SQL Server Change Data Capture (CDC) is a powerful tool for tracking changes to data in SQL Server tables. Instead of constantly querying the entire table, CDC provides a dedicated stream of change information. This stream contains details about the changes, including the old and new values of the affected columns. This is crucial for applications that need to react to data modifications in real-time, such as data warehousing, business intelligence, or auditing systems. CDC streamlines the process by providing a dedicated log of changes, eliminating the need for complex triggers or custom solutions. This significantly reduces the overhead of tracking changes, leading to improved performance and scalability. A key benefit of CDC is its ability to capture changes in a way that's independent of the application making the changes. This means that the application doesn't need to be modified to work with CDC, making it a highly flexible solution.

Why SQL Server Cdc is important

CDC is vital for applications needing real-time data updates. It improves performance by only retrieving changed data, reducing the load on the database.

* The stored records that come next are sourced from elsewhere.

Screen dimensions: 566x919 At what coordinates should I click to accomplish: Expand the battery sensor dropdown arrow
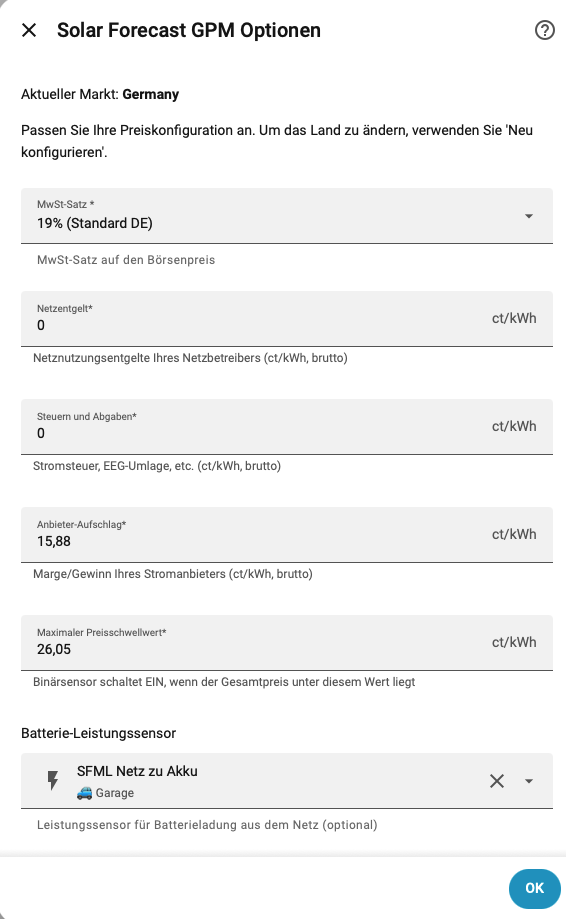point(529,781)
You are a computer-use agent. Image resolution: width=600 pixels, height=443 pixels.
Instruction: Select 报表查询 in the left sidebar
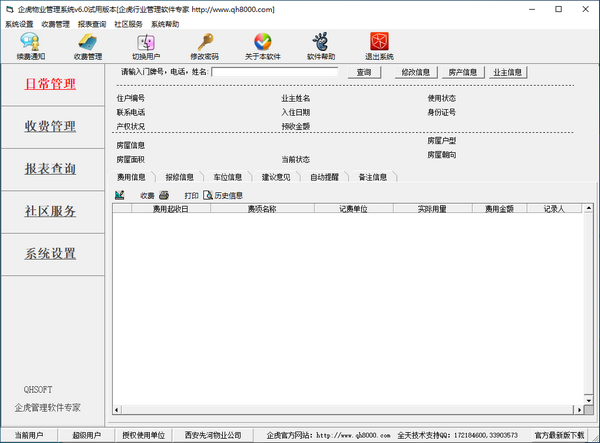pos(51,169)
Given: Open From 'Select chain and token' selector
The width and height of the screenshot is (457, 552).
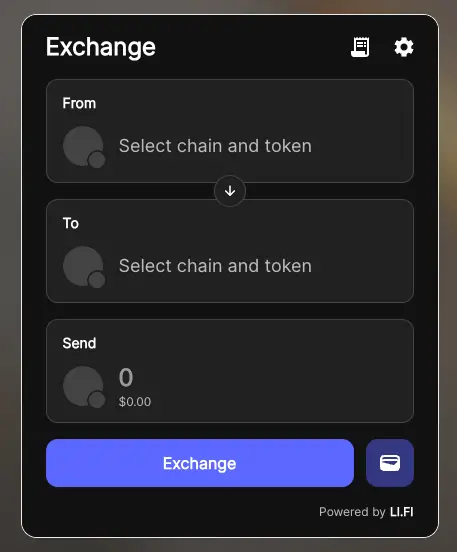Looking at the screenshot, I should click(230, 131).
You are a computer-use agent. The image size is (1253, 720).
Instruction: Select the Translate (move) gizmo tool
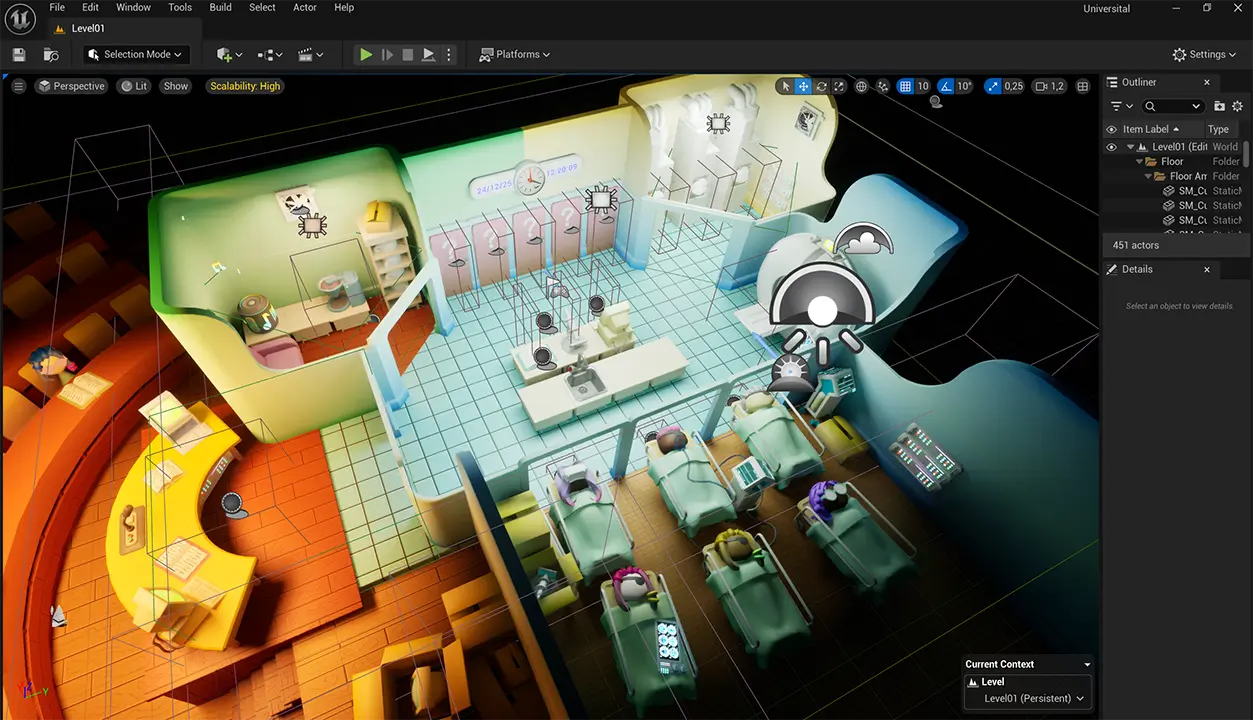tap(803, 87)
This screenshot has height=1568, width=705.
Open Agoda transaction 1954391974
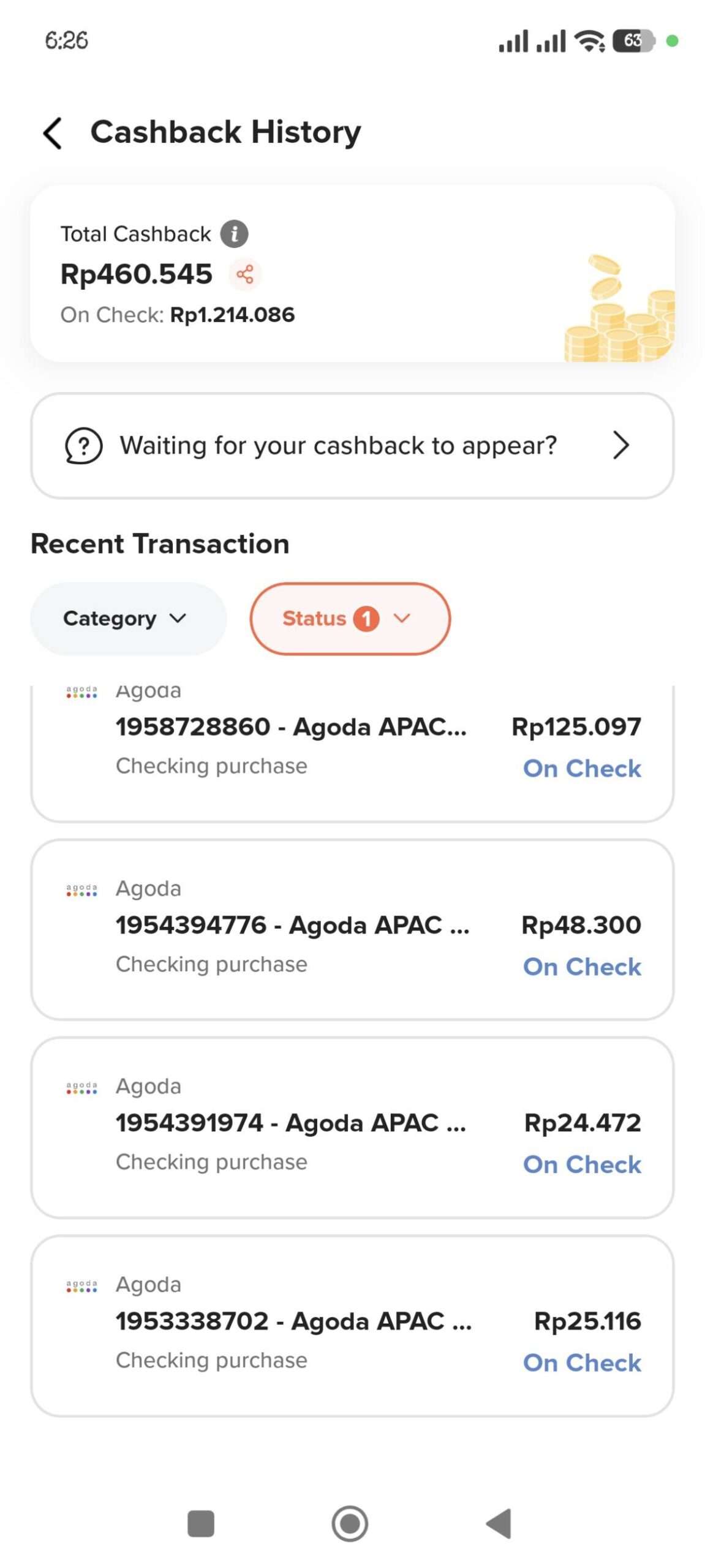click(x=291, y=1123)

It also simplifies the process of tracking changes, making it easier to implement data warehousing and auditing solutions.

SQL Server Cdc Example Usage


-- Rounding to 0 decimal places (nearest whole number)
SELECT ROUND(3.14);
-- Output: 3

-- Rounding to 2 decimal places
SELECT ROUND(987.654321, 2);
-- Output: 987.65

-- Rounding down to 1 decimal place
SELECT ROUND(123.456, -1);
-- Output: 123.5

-- Handling negative numbers
SELECT ROUND(-4.7);
-- Output: -5

-- Example with a table
CREATE TABLE Products (
    ProductID INT PRIMARY KEY,
    Price DECIMAL(10, 2)
);

INSERT INTO Products (ProductID, Price) VALUES
(1, 9.99),
(2, 12.55),
(3, 24.999);

SELECT ProductID, ROUND(Price, 0) AS RoundedPrice
FROM Products;

SQL Server Cdc Syntax



Common Mistakes

Frequently Asked Questions (FAQs)

How is SQL Server Change Data Capture different from using triggers for change tracking?

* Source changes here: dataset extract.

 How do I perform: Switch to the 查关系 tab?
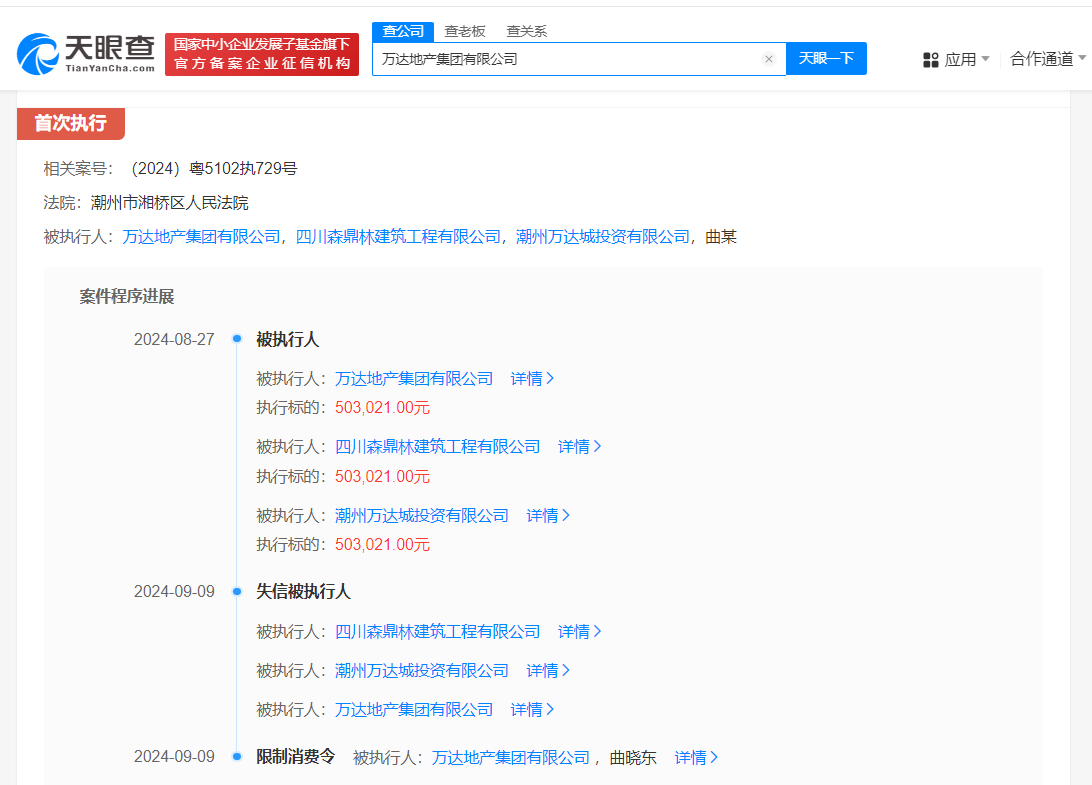(529, 31)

CDC reads the transaction log and exposes row-level inserts, updates, and deletes in system tables, so no user-defined triggers or full-table scans are required. This removes the extra write overhead that triggers add, improves scalability, and keeps application logic completely decoupled from the change-tracking mechanism.

Which workloads benefit the most from the real-time change stream that CDC produces?

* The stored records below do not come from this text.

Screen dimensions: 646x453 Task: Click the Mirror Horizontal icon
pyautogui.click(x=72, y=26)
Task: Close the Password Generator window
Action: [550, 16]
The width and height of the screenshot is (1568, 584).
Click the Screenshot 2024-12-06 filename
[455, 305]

Workloads that must react quickly to data modifications—such as data warehousing ETL, BI dashboards, audit trails, and event-driven micro-services—gain the most value. Because CDC provides both the old and new column values, these systems can perform incremental loads, maintain slowly-changing dimensions, or build compliance reports without reprocessing the entire source table.

How can Galaxy help engineers work with SQL Server CDC tables more efficiently?

Galaxy’s lightning-fast SQL editor and context-aware AI copilot make it easy to explore the CDC change tables, generate incremental ETL queries, and share vetted SQL with teammates. Instead of pasting complex CDC queries into Slack, teams can store and endorse them in Galaxy Collections, ensuring everyone uses the same, trusted logic when consuming the CDC stream.